▸ **Parts of the exercise**
a – In the passage about quadratic roots, which interval is used as the first test case?
b – Copy the passage about quadratic roots word for word, starting at "Now with $a$" and ending at "keeping $a,b,c$ small.".

▸ **Excerpted passage**
- - - - - - -

Now with $a$ positive the quadratic has a minimum value at $x=\cfrac b{2a}$ and the value must be negative at this point so that $4ac-b^2\lt 0$. You also need $\cfrac b{2a}$ in the relevant range of values for $x$, and if the range is the interval $(p,q)$ you need the values at $p$ and $q$ to be positive.

The question is then about controlling for these conditions whilst keeping $a,b,c$ small.


So let's try it for the interval $(2,3)$

We need $4a-2b+c\gt 0$ and $9a-3b+c\gt 0$ from the conditions at the endpoints.

- - - - - - -

▸ **Data extract**
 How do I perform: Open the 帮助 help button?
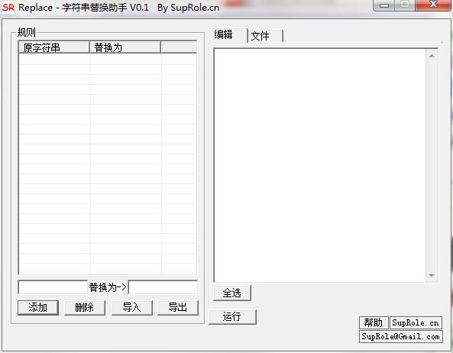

- - - - - - -

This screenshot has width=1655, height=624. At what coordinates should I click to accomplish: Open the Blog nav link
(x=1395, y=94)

- - - - - - -

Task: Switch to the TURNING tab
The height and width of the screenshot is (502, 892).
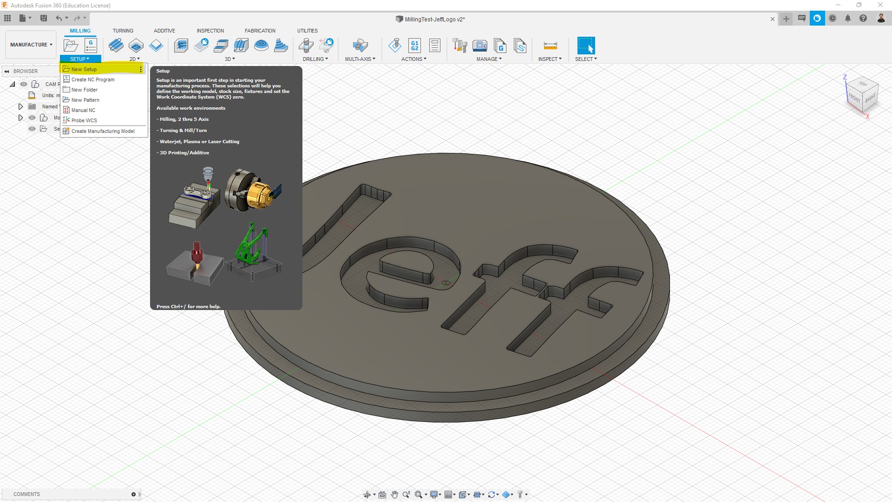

- - - - - - -

▸ **Expected responses**
a – The interval $(2,3)$.

b –
Now with $a$ positive the quadratic has a minimum value at $x=\cfrac b{2a}$ and the value must be negative at this point so that $4ac-b^2\lt 0$. You also need $\cfrac b{2a}$ in the relevant range of values for $x$, and if the range is the interval $(p,q)$ you need the values at $p$ and $q$ to be positive.

The question is then about controlling for these conditions whilst keeping $a,b,c$ small.